- _Objective_:
Copy the records below verbatim, from the line with "Given: Click the v(+) scroll-down indicator" up to and including the line with "Looking at the screenshot, I should pos(840,126).". Leave out the pictures.

-- Exercise inputs start --

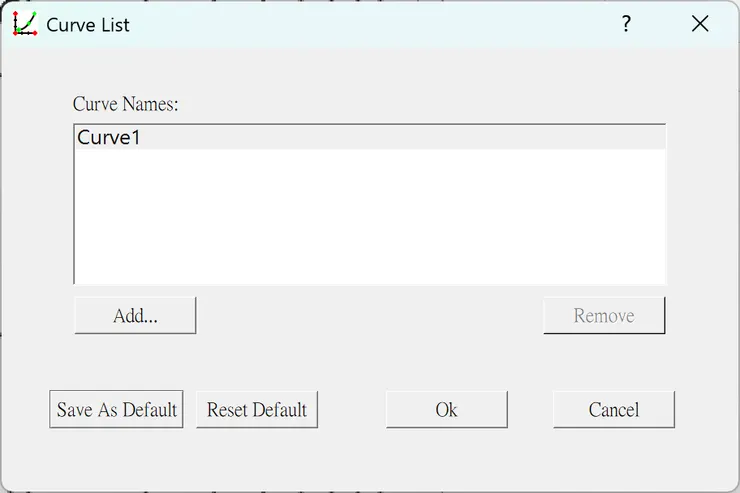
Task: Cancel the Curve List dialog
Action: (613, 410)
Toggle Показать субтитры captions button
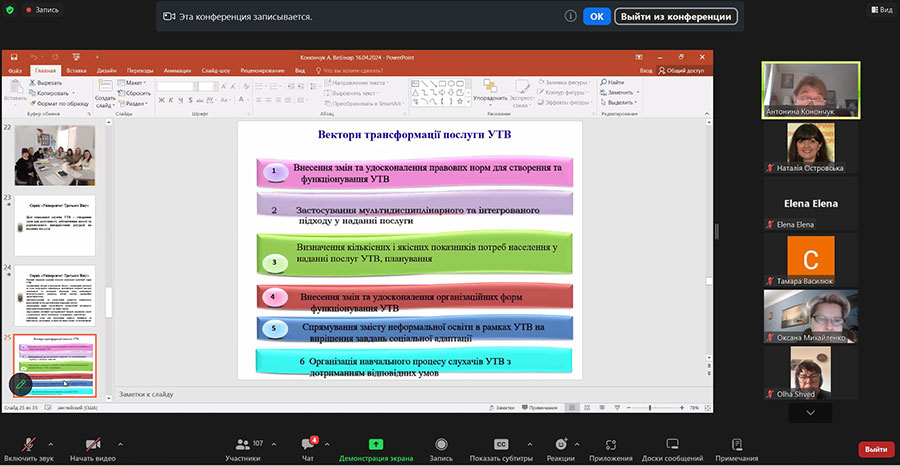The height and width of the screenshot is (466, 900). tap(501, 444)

-- Exercise inputs end --
-- Exercise inputs start --

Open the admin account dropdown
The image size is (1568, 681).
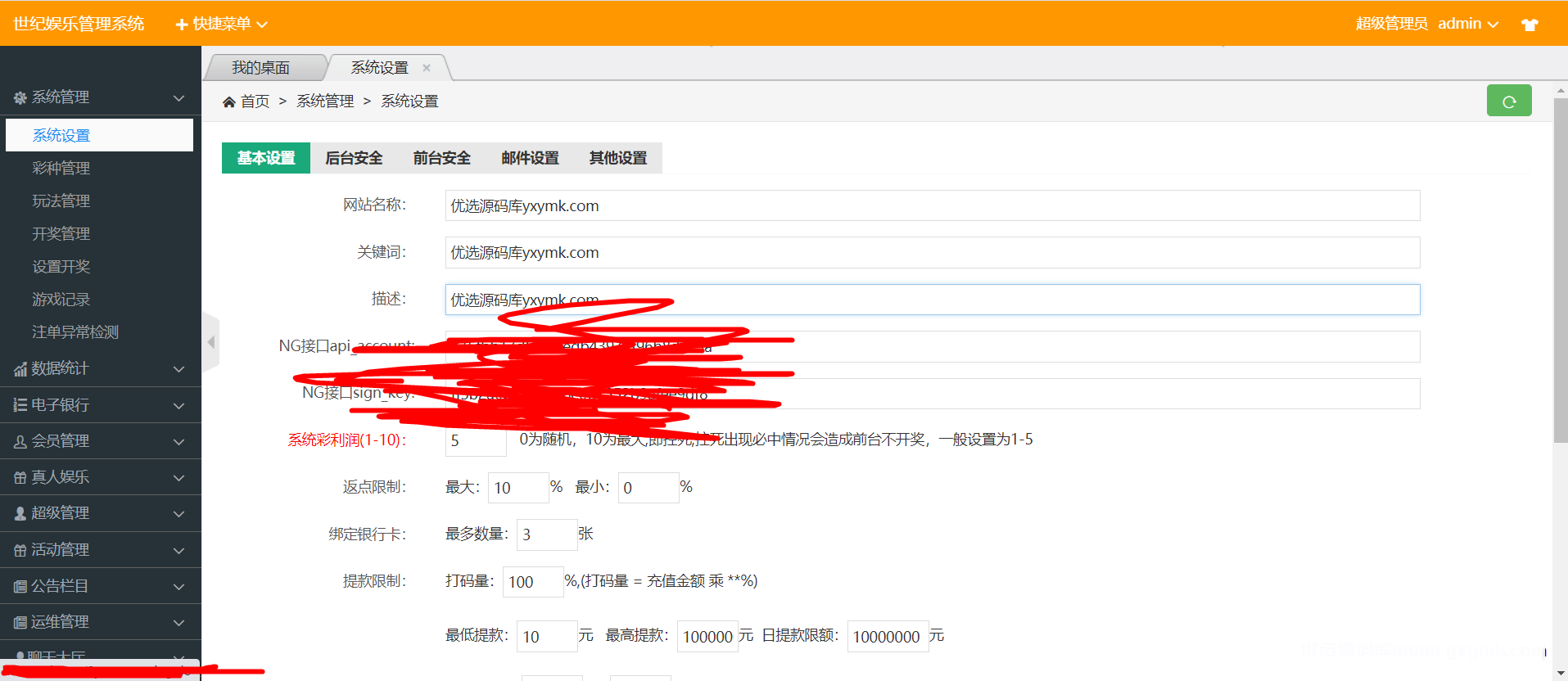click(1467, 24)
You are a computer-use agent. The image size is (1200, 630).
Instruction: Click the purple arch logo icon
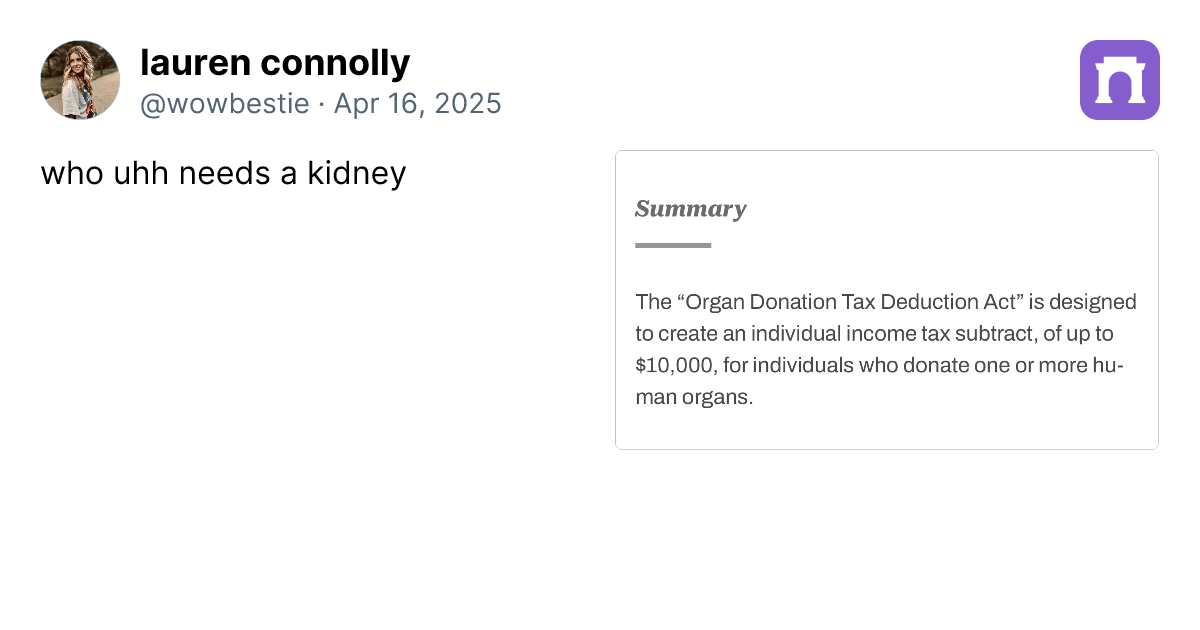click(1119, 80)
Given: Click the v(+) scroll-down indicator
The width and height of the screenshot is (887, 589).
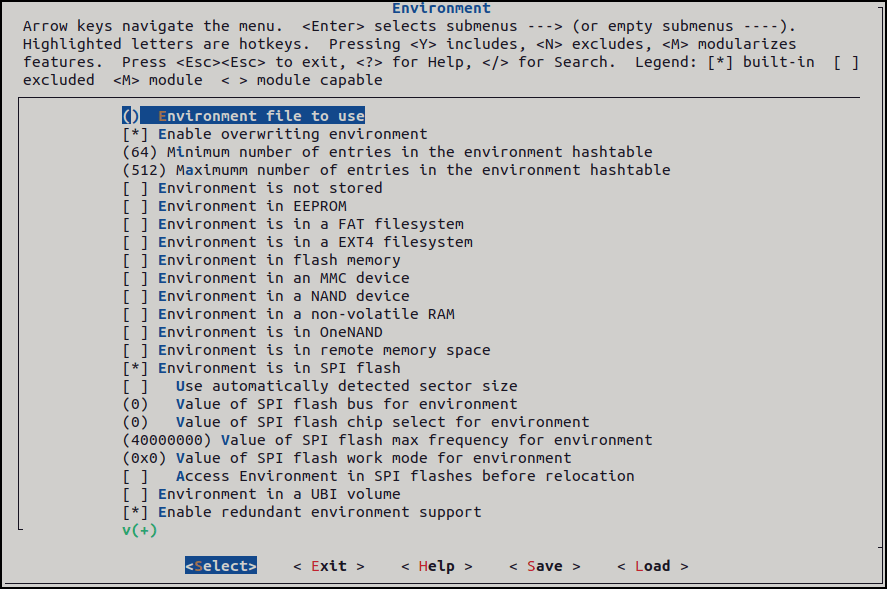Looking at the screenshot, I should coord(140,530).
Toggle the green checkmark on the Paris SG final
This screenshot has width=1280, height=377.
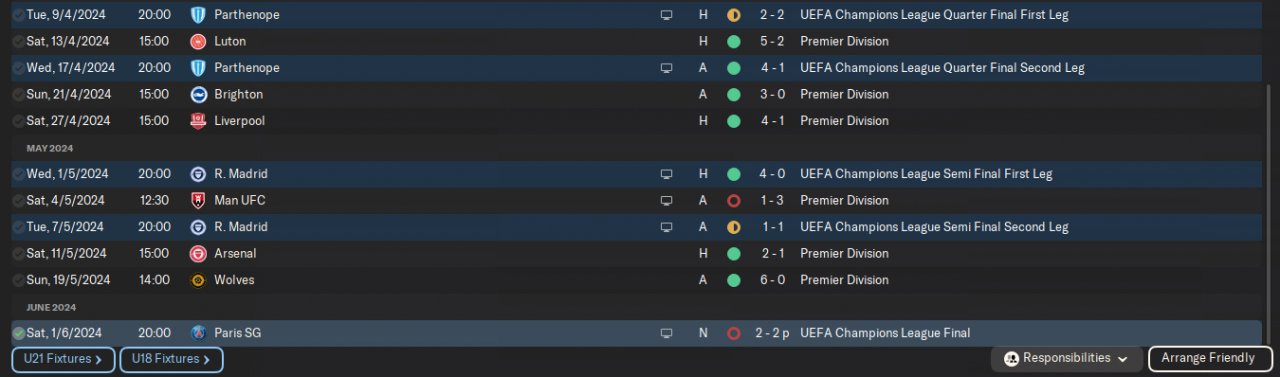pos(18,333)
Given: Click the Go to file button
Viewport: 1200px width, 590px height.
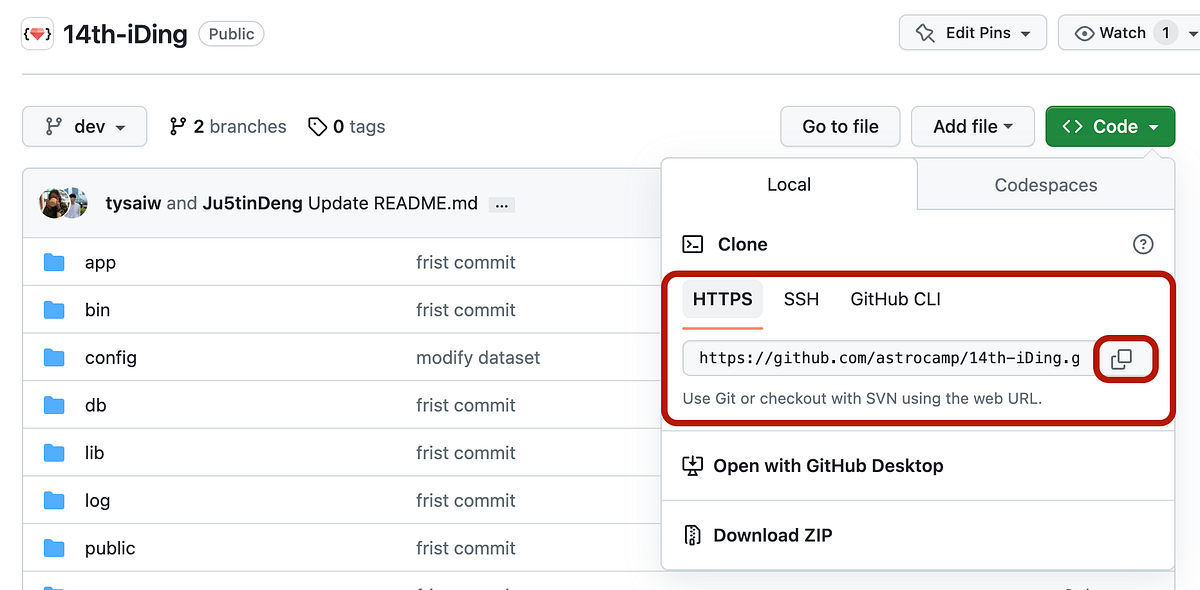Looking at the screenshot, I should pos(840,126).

-- Exercise inputs end --
-- Exercise inputs start --

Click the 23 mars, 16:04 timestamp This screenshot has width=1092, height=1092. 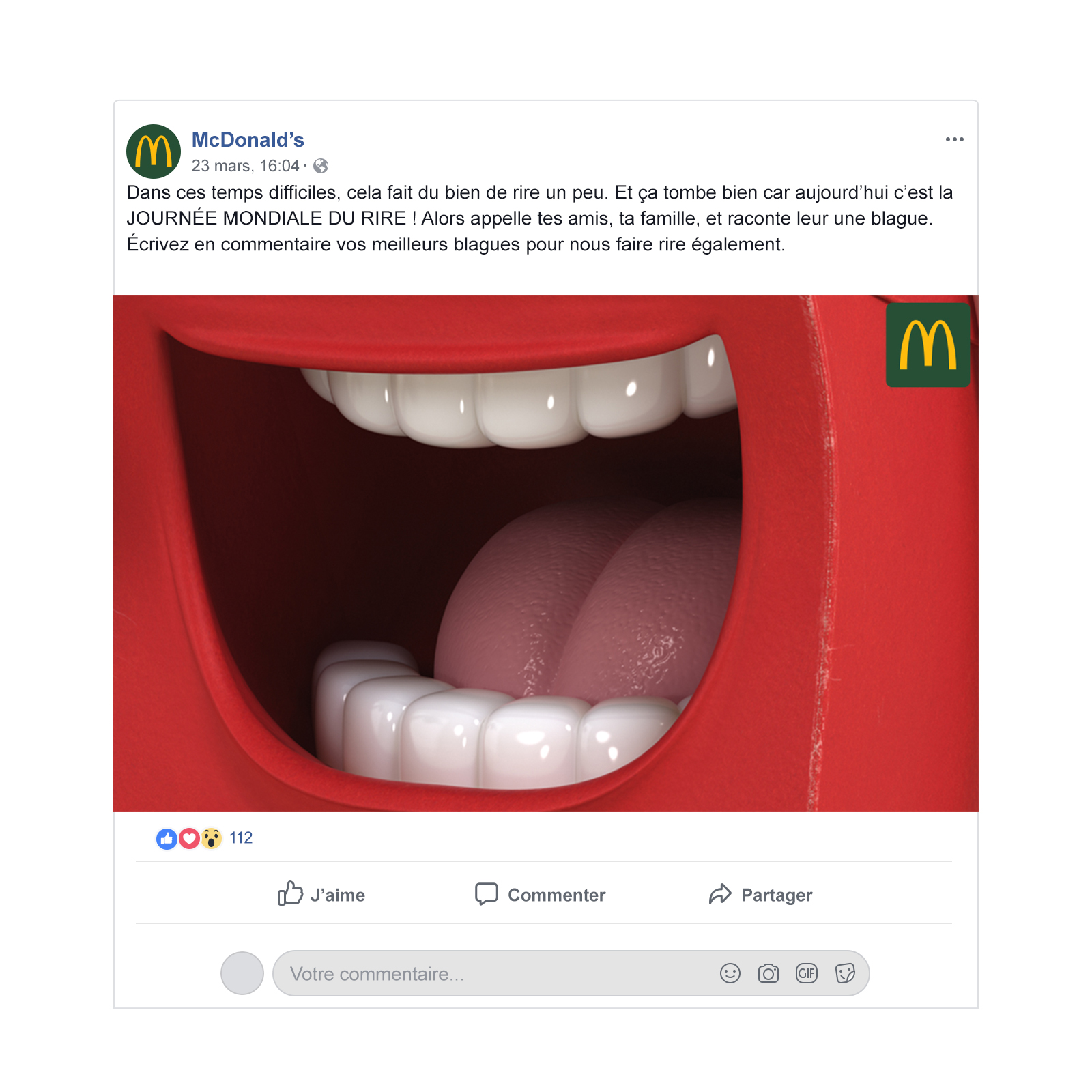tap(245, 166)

-- Exercise inputs end --

- _Task solution_:
Given: Click the v(+) scroll-down indicator
The width and height of the screenshot is (887, 589).
Looking at the screenshot, I should coord(140,530).
Toggle the green checkmark on the Paris SG final
This screenshot has width=1280, height=377.
pos(18,333)
Given: Click the Go to file button
Viewport: 1200px width, 590px height.
Looking at the screenshot, I should pos(840,126).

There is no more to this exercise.